[[ Dataset records, beginning ]]
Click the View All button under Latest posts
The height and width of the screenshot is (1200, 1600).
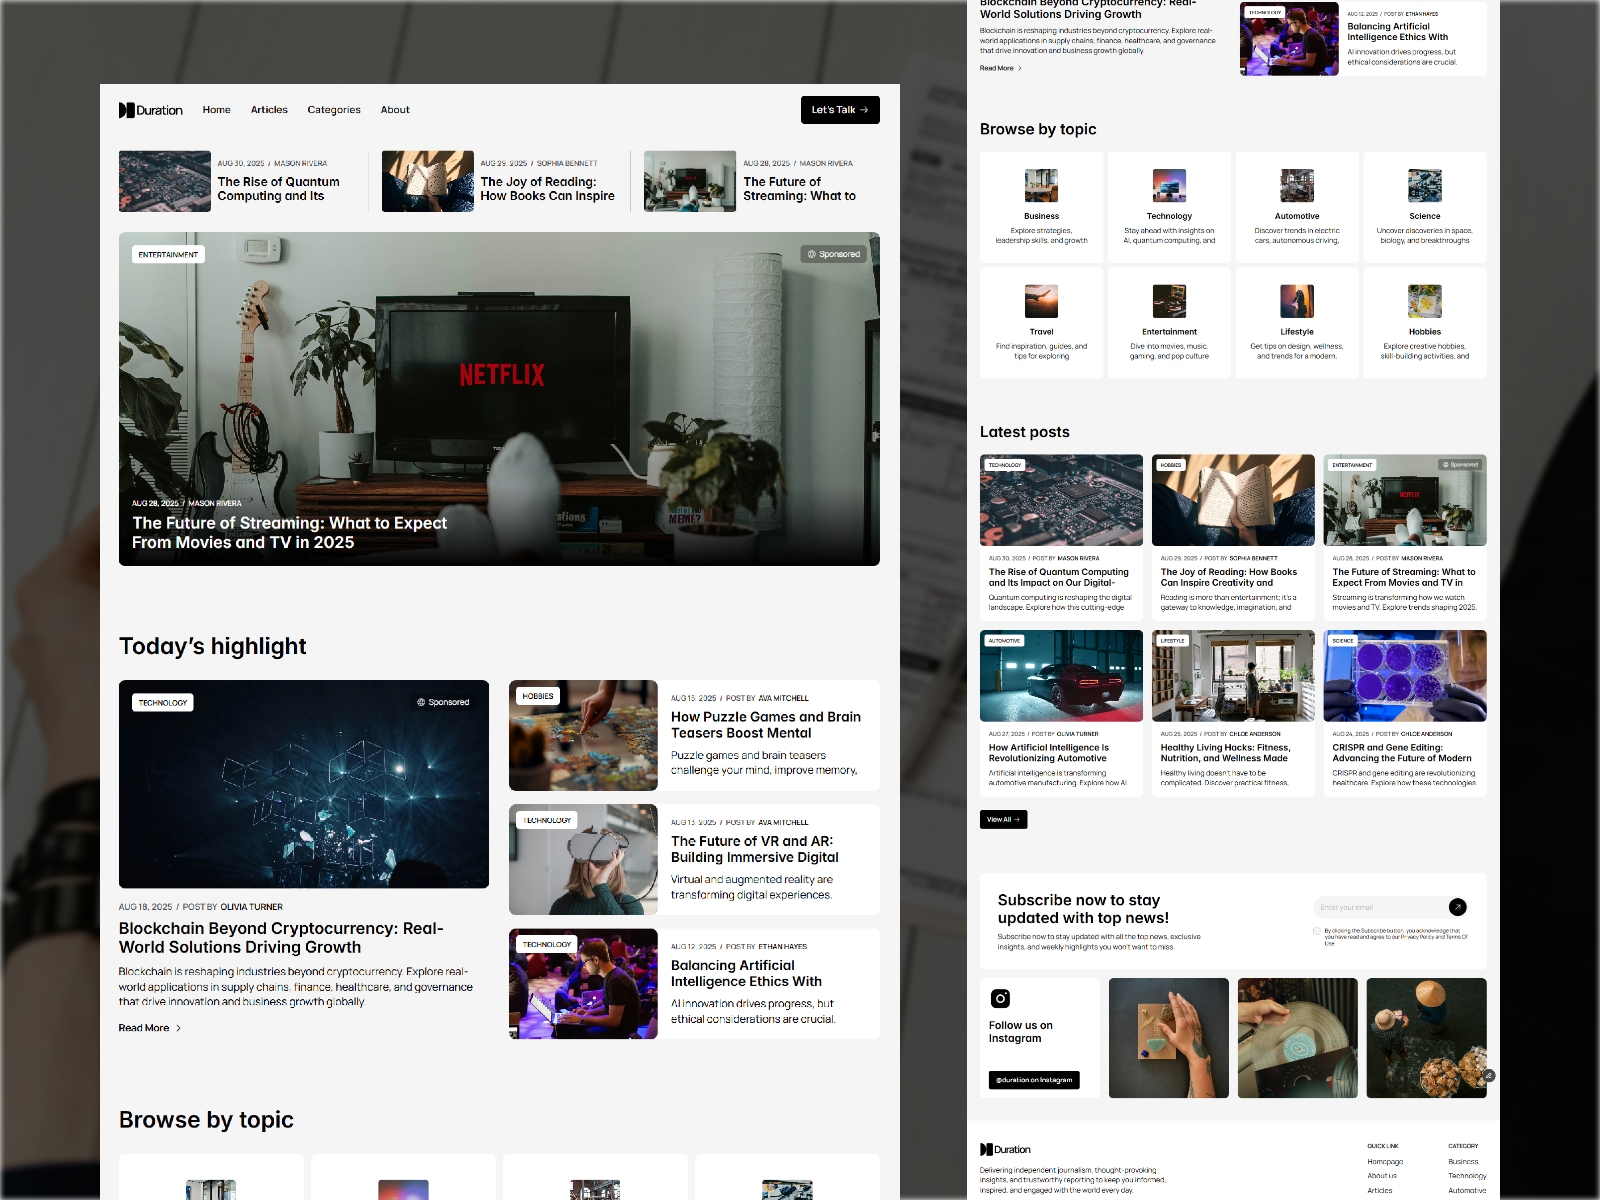pos(1002,819)
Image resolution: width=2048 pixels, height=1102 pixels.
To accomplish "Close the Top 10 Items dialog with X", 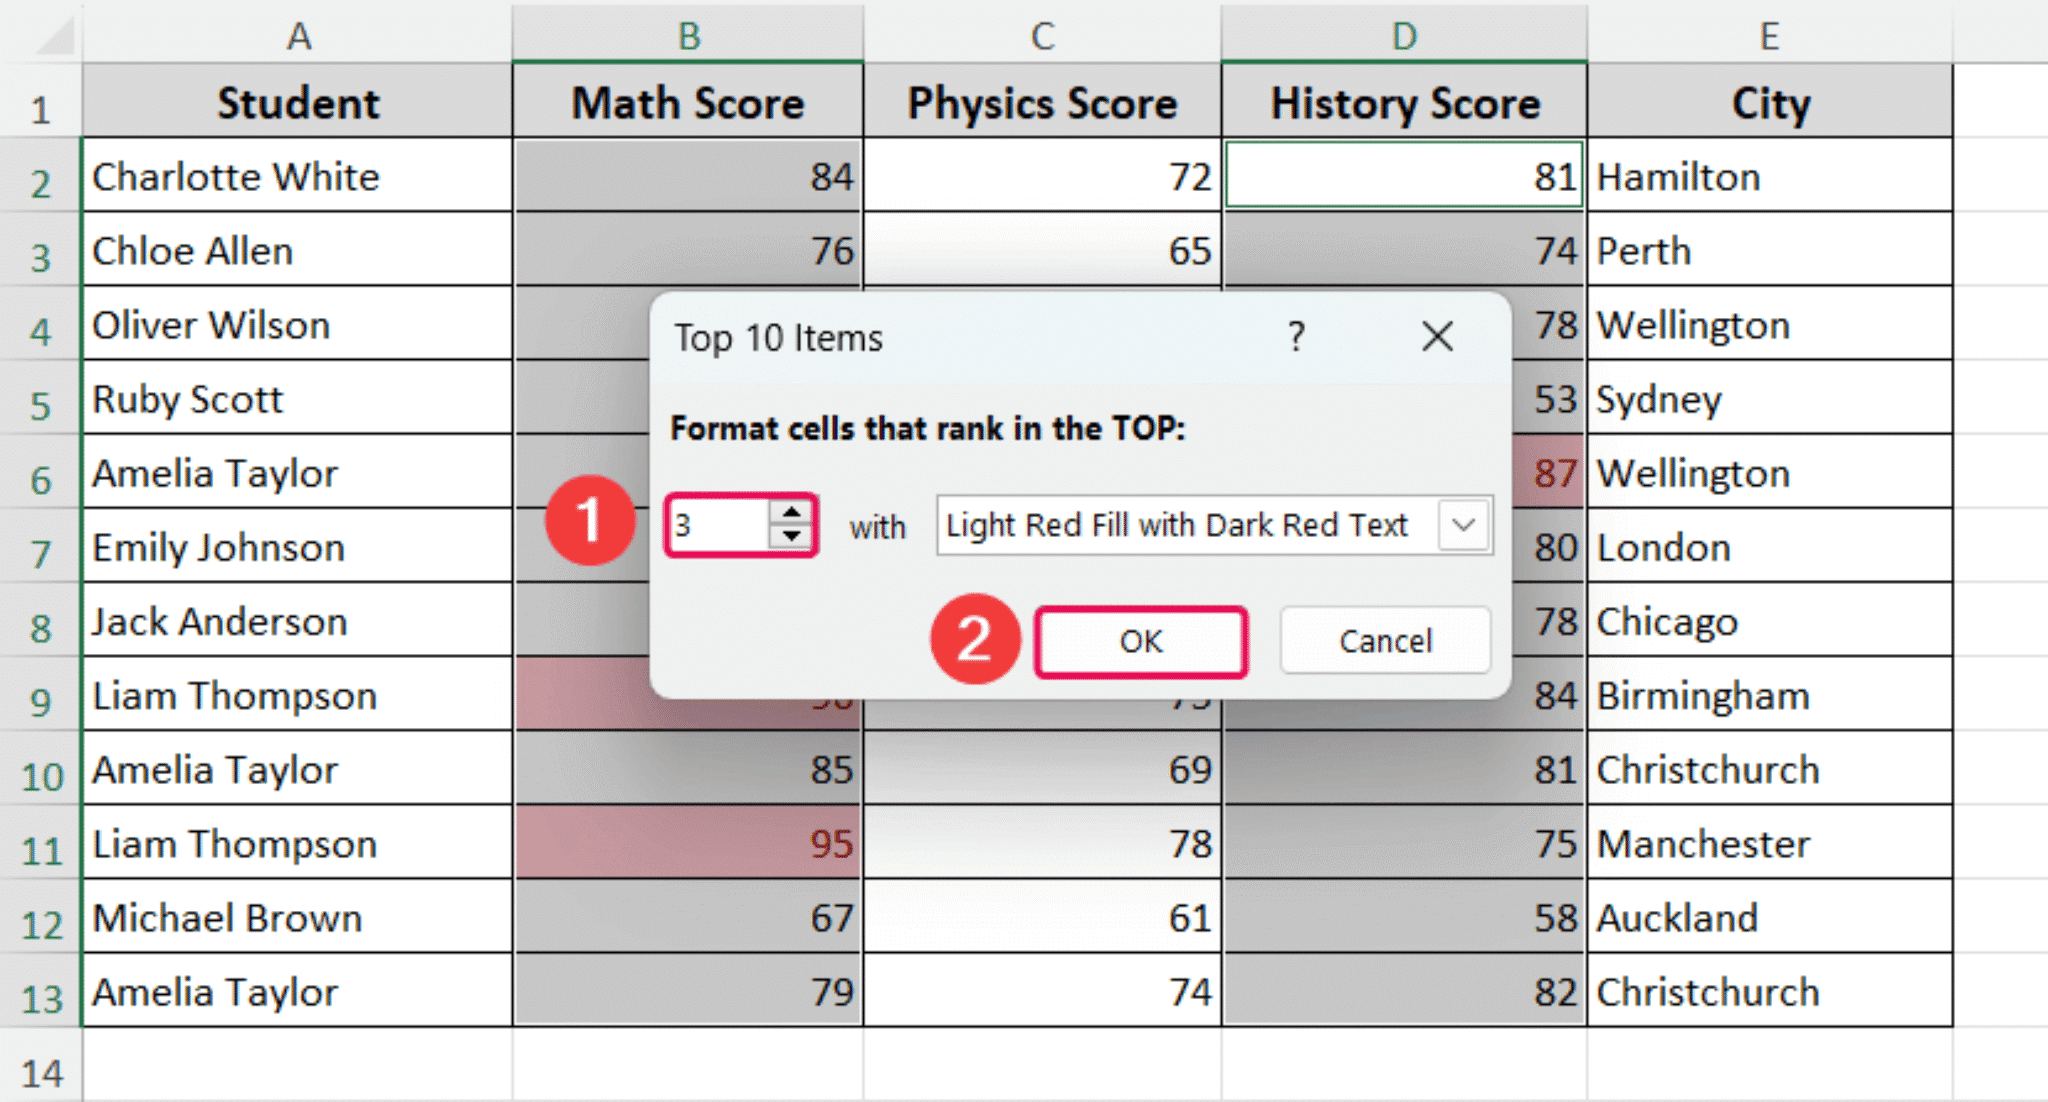I will 1438,338.
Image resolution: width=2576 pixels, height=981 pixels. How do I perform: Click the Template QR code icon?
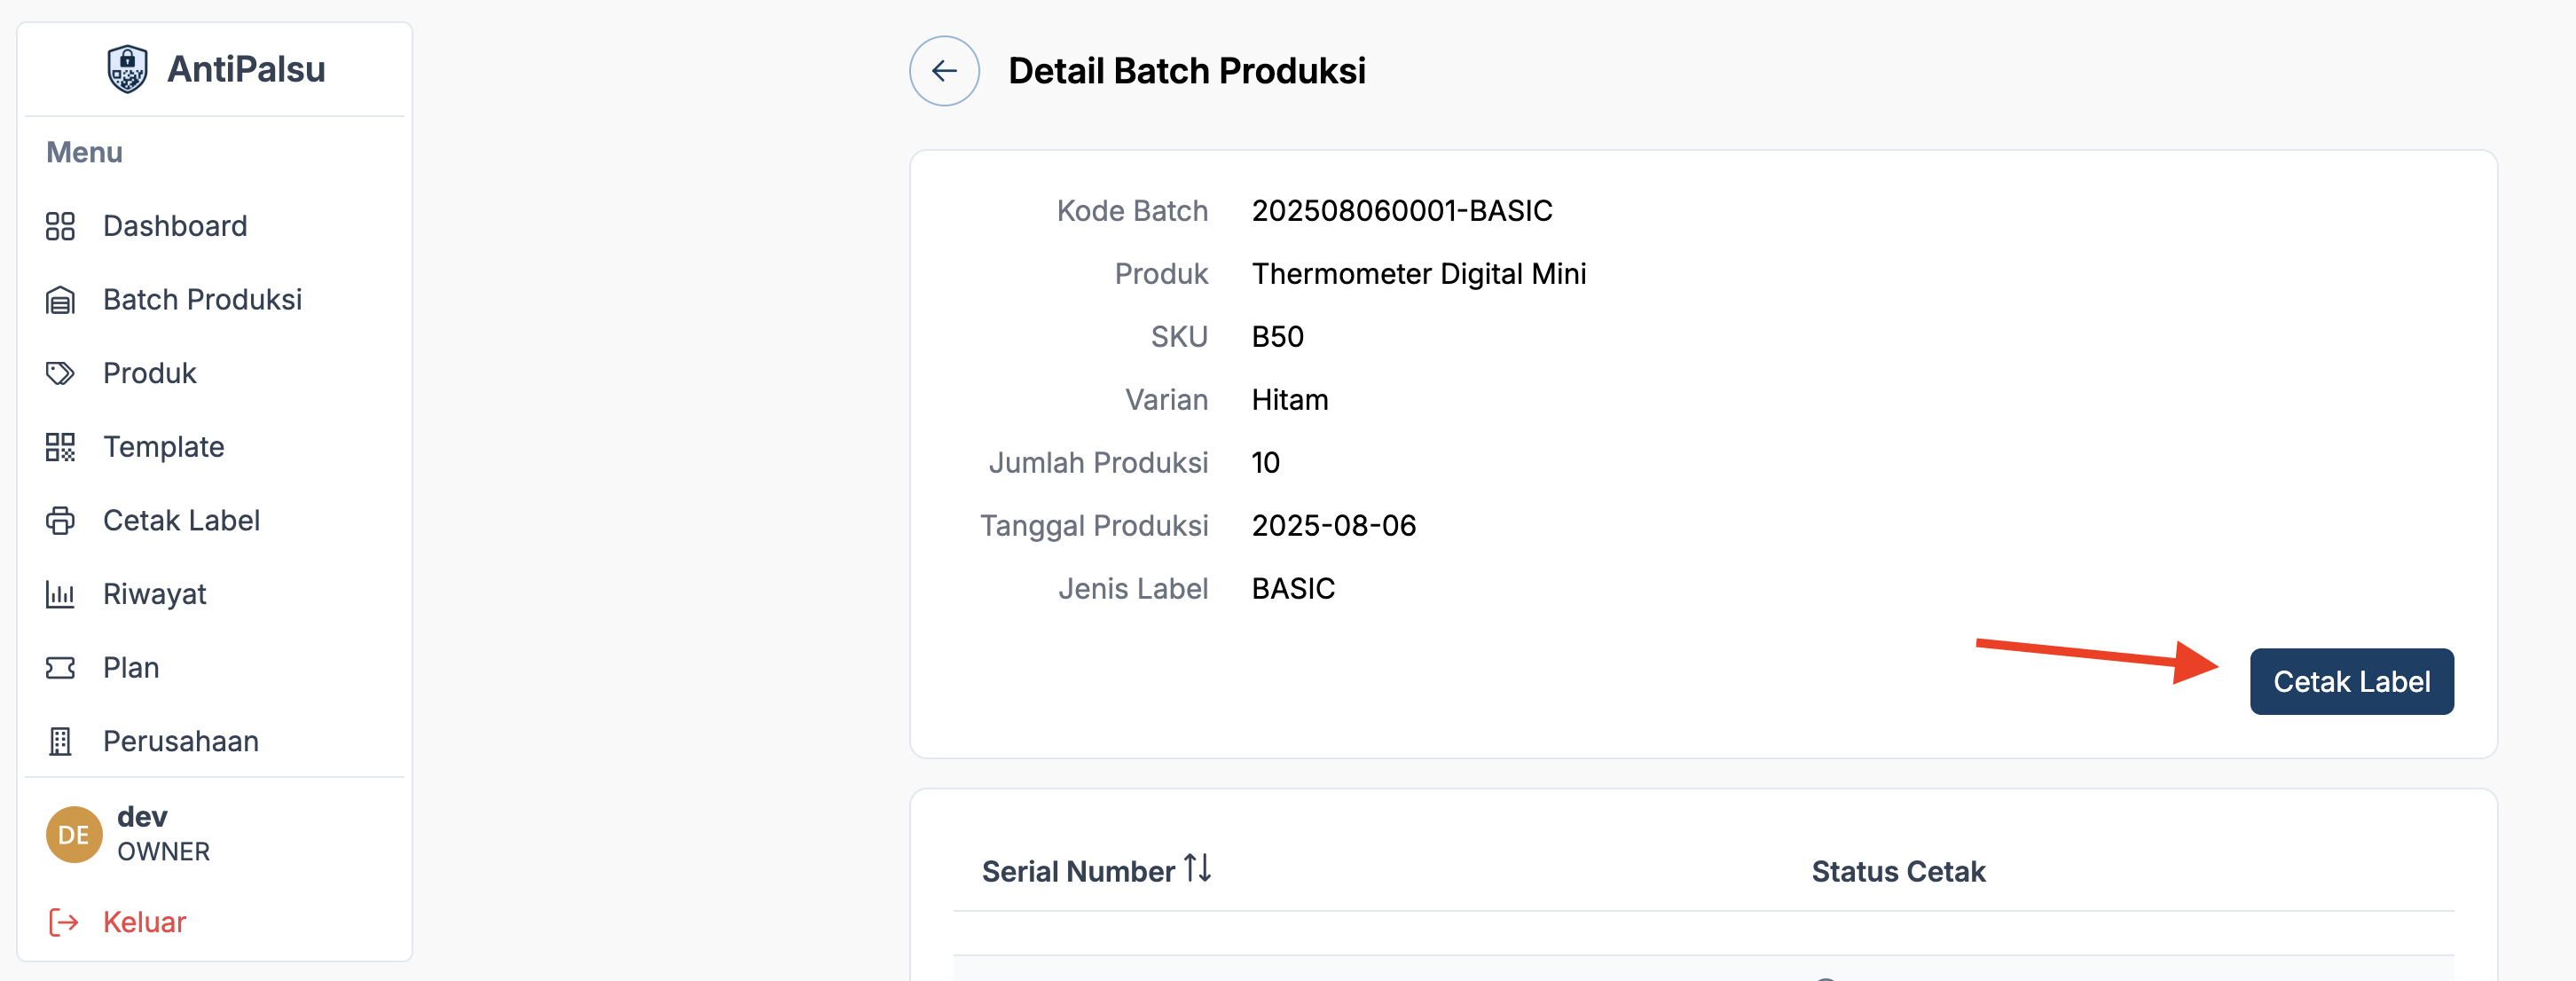60,447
[[ Dataset records, end ]]
Your answer must be the lines from the one containing "Image resolution: width=2576" through the last line of the listing above, restated word for word, with no pictures.

- **Exercise result**
Image resolution: width=2576 pixels, height=981 pixels. How do I perform: Click the Template QR code icon?
60,447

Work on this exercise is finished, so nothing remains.